Step 2: Ingesting raw data (Bronze Layer)

Next, we ingest the raw data into the bronze layer. This involves reading the data from its source and storing it in a format that Spark can process efficiently (i.e., Delta format). Assuming that our source data is stored in an on-premise database, we access the database to ingest the data into the Lakehouse within Databricks.

Step 3: Processing raw data (Silver Layer)

To move from the bronze to the silver layer, we process and clean the data. This step includes filtering out invalid records, handling missing values, and performing basic data transformations. We will clean the dataset by removing duplicates and empty values. In our case, we filter out records with negative fare amounts and drop rows with missing values.

Step 4: Aggregating data for analytics (Gold Layer)
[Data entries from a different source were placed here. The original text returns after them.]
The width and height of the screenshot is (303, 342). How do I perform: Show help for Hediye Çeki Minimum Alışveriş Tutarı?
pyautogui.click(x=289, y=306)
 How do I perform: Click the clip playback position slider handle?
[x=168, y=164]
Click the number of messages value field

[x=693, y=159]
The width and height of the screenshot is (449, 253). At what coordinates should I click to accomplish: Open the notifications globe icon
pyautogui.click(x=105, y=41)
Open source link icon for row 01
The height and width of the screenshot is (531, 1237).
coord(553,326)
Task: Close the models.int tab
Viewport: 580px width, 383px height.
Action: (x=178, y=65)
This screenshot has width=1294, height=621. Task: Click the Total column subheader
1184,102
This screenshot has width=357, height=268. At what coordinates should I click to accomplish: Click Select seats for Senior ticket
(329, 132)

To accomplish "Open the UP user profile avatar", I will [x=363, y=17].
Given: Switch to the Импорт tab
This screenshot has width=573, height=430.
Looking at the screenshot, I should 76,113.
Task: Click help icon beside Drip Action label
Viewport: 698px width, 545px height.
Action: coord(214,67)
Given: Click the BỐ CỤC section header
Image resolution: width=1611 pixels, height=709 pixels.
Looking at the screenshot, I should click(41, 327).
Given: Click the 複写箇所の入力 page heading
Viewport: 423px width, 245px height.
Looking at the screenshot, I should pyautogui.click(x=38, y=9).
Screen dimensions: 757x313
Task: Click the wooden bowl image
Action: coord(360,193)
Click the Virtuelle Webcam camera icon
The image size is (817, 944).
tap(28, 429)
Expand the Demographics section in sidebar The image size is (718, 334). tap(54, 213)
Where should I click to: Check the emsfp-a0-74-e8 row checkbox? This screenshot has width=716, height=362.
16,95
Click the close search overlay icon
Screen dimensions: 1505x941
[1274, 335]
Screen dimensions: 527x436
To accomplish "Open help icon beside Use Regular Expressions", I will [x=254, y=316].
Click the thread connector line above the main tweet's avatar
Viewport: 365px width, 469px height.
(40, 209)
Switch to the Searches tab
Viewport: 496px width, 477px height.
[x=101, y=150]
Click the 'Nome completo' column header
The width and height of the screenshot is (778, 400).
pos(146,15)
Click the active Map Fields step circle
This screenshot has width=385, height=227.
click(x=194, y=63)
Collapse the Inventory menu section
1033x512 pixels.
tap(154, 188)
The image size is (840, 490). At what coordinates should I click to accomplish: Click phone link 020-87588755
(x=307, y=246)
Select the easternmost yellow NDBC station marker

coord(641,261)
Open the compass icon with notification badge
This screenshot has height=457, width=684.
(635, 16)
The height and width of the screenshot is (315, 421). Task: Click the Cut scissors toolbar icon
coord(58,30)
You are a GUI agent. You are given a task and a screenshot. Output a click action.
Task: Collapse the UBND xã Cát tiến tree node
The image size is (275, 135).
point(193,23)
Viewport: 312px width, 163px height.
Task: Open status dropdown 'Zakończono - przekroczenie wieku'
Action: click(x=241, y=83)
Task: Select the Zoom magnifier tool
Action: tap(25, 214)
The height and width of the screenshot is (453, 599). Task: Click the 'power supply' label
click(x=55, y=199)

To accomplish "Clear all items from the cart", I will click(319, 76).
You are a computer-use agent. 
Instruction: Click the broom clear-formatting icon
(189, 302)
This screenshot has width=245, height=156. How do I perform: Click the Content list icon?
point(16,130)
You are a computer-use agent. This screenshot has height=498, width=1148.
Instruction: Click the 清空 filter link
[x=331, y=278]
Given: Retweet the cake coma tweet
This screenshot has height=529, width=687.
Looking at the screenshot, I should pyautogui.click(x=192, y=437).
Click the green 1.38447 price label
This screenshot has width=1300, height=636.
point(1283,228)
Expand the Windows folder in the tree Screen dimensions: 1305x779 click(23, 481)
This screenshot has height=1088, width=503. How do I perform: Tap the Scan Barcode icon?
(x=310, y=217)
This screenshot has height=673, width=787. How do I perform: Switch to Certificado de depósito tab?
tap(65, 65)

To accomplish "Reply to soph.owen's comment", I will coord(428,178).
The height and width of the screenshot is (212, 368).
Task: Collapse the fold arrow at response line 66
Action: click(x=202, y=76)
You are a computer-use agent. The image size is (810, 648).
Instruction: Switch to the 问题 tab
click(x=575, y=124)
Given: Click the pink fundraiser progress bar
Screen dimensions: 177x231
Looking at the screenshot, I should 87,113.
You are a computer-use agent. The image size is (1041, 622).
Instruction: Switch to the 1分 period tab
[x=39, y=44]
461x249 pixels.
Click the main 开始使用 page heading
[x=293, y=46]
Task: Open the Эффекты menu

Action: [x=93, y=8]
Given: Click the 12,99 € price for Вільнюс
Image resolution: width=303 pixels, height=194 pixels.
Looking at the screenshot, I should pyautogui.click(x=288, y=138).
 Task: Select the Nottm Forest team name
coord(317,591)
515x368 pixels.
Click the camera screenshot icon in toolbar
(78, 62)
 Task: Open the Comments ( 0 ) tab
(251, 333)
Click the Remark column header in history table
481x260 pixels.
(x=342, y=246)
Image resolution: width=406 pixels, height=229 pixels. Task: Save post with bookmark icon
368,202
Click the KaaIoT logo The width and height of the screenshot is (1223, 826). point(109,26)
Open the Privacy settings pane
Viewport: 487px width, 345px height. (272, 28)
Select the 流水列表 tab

Finally, to move from the silver to the Gold layer, we apply more complex transformations and aggregate the data to make it ready for business analysis. This step involves grouping, summarizing and calculating key metrics, if required. For our NYC Taxi context, we filter the data to include only rides with two passengers in December 2020 and then calculate the maximum duration, average trip distance, and minimum fare amount. We also look up some information about the taxi companies in our metadata table, so that the data is enhanced with attributes interesting for business.

Final Thoughts

This introduction provides a clear understanding of the Medallion Architecture and its benefits. It also showcases practical implementation steps using PySpark and Databricks, making it accessible for both technical professionals and non-technical leaders.

The Medallion Architecture offers a powerful framework for managing large-scale data, ensuring data quality and a clear data structure. In that way, further activities are enabled, such as advanced analytics and machine learning. By leveraging Databricks and PySpark, organizations can implement this architecture efficiently and effectively. Whether you are a technical lead or an IT manager, understanding and utilizing the Medallion Architecture can significantly enhance your data strategy, providing high-quality, accessible, and actionable data for your business needs.

By adopting this architecture, you can ensure that your organization's data processes are robust, scalable, and ready to meet the demands of modern data analytics and machine learning. With clear stages and defined processes, the Medallion Architecture transforms how data is handled, making it a cornerstone for any forward-thinking data strategy.